▸ Source material:
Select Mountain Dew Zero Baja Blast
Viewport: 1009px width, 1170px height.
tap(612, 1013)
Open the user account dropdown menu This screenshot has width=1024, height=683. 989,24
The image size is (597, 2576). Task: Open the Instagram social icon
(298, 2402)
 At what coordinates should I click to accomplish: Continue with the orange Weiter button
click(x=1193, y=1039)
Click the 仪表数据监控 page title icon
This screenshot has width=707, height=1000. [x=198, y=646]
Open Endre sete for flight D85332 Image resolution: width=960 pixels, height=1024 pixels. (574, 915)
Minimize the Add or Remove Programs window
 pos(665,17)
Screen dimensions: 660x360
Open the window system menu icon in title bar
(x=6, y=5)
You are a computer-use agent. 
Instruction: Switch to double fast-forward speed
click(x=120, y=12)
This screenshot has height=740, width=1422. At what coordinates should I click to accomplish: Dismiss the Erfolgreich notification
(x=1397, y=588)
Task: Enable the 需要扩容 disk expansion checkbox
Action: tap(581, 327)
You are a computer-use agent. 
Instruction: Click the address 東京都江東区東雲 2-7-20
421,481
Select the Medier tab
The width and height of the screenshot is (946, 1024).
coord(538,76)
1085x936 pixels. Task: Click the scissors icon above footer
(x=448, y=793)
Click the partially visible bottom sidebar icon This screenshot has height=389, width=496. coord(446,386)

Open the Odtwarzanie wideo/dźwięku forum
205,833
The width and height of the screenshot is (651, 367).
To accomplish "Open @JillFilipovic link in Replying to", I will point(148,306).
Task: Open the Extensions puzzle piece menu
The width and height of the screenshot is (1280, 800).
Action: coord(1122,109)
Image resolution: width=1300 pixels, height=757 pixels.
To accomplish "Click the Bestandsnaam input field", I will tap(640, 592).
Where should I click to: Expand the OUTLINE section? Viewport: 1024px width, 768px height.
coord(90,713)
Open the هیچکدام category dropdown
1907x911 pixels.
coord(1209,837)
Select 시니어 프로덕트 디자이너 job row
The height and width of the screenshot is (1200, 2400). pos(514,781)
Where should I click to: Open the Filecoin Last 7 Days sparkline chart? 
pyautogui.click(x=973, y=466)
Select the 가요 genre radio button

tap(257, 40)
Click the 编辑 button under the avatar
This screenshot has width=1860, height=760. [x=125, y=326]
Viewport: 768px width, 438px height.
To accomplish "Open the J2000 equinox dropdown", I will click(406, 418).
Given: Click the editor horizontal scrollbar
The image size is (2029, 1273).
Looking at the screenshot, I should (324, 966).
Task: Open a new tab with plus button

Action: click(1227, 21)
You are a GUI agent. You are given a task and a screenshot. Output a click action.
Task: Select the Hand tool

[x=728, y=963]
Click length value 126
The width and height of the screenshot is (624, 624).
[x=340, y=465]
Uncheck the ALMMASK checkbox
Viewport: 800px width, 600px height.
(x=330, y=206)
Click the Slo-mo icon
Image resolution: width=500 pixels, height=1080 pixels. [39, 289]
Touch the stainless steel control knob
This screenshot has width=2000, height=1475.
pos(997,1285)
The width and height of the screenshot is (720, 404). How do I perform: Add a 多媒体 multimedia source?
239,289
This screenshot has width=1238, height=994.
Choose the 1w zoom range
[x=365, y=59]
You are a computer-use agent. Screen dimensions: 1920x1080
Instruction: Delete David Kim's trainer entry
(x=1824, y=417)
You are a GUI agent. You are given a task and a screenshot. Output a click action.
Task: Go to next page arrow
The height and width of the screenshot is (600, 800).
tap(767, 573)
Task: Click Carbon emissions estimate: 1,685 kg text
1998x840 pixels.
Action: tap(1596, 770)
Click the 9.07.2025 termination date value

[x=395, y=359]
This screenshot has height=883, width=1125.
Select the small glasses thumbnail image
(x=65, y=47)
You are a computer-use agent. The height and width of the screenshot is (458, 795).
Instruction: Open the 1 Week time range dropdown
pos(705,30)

▸ Work to be completed: Render all of the data above as a numbered list, omitting any blank lines.

▸ Task result:
1. Select Mountain Dew Zero Baja Blast
2. Viewport: 1009px width, 1170px height.
3. tap(612, 1013)
4. Open the user account dropdown menu This screenshot has width=1024, height=683. 989,24
5. The image size is (597, 2576). Task: Open the Instagram social icon
6. (298, 2402)
7.  At what coordinates should I click to accomplish: Continue with the orange Weiter button
8. click(x=1193, y=1039)
9. Click the 仪表数据监控 page title icon
10. This screenshot has width=707, height=1000. [x=198, y=646]
11. Open Endre sete for flight D85332 Image resolution: width=960 pixels, height=1024 pixels. (574, 915)
12. Minimize the Add or Remove Programs window
13.  pos(665,17)
14. Screen dimensions: 660x360
15. Open the window system menu icon in title bar
16. (x=6, y=5)
17. You are a computer-use agent. 
18. Instruction: Switch to double fast-forward speed
19. click(x=120, y=12)
20. This screenshot has height=740, width=1422. At what coordinates should I click to accomplish: Dismiss the Erfolgreich notification
21. (x=1397, y=588)
22. Task: Enable the 需要扩容 disk expansion checkbox
23. Action: tap(581, 327)
24. You are a computer-use agent. 
25. Instruction: Click the address 東京都江東区東雲 2-7-20
26. 421,481
27. Select the Medier tab
28. The width and height of the screenshot is (946, 1024).
29. coord(538,76)
30. 1085x936 pixels. Task: Click the scissors icon above footer
31. (x=448, y=793)
32. Click the partially visible bottom sidebar icon This screenshot has height=389, width=496. coord(446,386)
33. Open the Odtwarzanie wideo/dźwięku forum
34. 205,833
35. The width and height of the screenshot is (651, 367).
36. To accomplish "Open @JillFilipovic link in Replying to", I will point(148,306).
37. Task: Open the Extensions puzzle piece menu
38. The width and height of the screenshot is (1280, 800).
39. Action: coord(1122,109)
40. Image resolution: width=1300 pixels, height=757 pixels.
41. To accomplish "Click the Bestandsnaam input field", I will tap(640, 592).
42. Where should I click to: Expand the OUTLINE section? Viewport: 1024px width, 768px height.
43. coord(90,713)
44. Open the هیچکدام category dropdown
45. 1907x911 pixels.
46. coord(1209,837)
47. Select 시니어 프로덕트 디자이너 job row
48. The height and width of the screenshot is (1200, 2400). pos(514,781)
49. Where should I click to: Open the Filecoin Last 7 Days sparkline chart? 
50. pyautogui.click(x=973, y=466)
51. Select the 가요 genre radio button
52. tap(257, 40)
53. Click the 编辑 button under the avatar
54. This screenshot has width=1860, height=760. [x=125, y=326]
55. Viewport: 768px width, 438px height.
56. To accomplish "Open the J2000 equinox dropdown", I will click(406, 418).
57. Given: Click the editor horizontal scrollbar
58. The image size is (2029, 1273).
59. Looking at the screenshot, I should (324, 966).
60. Task: Open a new tab with plus button
61. Action: click(1227, 21)
62. You are a GUI agent. You are given a task and a screenshot. Output a click action.
63. Task: Select the Hand tool
64. [x=728, y=963]
65. Click length value 126
66. The width and height of the screenshot is (624, 624).
67. [x=340, y=465]
68. Uncheck the ALMMASK checkbox
69. Viewport: 800px width, 600px height.
70. (x=330, y=206)
71. Click the Slo-mo icon
72. Image resolution: width=500 pixels, height=1080 pixels. [39, 289]
73. Touch the stainless steel control knob
74. This screenshot has width=2000, height=1475.
75. pos(997,1285)
76. The width and height of the screenshot is (720, 404). How do I perform: Add a 多媒体 multimedia source?
77. 239,289
78. This screenshot has width=1238, height=994.
79. Choose the 1w zoom range
80. [x=365, y=59]
81. You are a computer-use agent. Screen dimensions: 1920x1080
82. Instruction: Delete David Kim's trainer entry
83. (x=1824, y=417)
84. You are a GUI agent. You are given a task and a screenshot. Output a click action.
85. Task: Go to next page arrow
86. The height and width of the screenshot is (600, 800).
87. tap(767, 573)
88. Task: Click Carbon emissions estimate: 1,685 kg text
89. 1998x840 pixels.
90. Action: tap(1596, 770)
91. Click the 9.07.2025 termination date value
92. [x=395, y=359]
93. This screenshot has height=883, width=1125.
94. Select the small glasses thumbnail image
95. (x=65, y=47)
96. You are a computer-use agent. The height and width of the screenshot is (458, 795).
97. Instruction: Open the 1 Week time range dropdown
98. pos(705,30)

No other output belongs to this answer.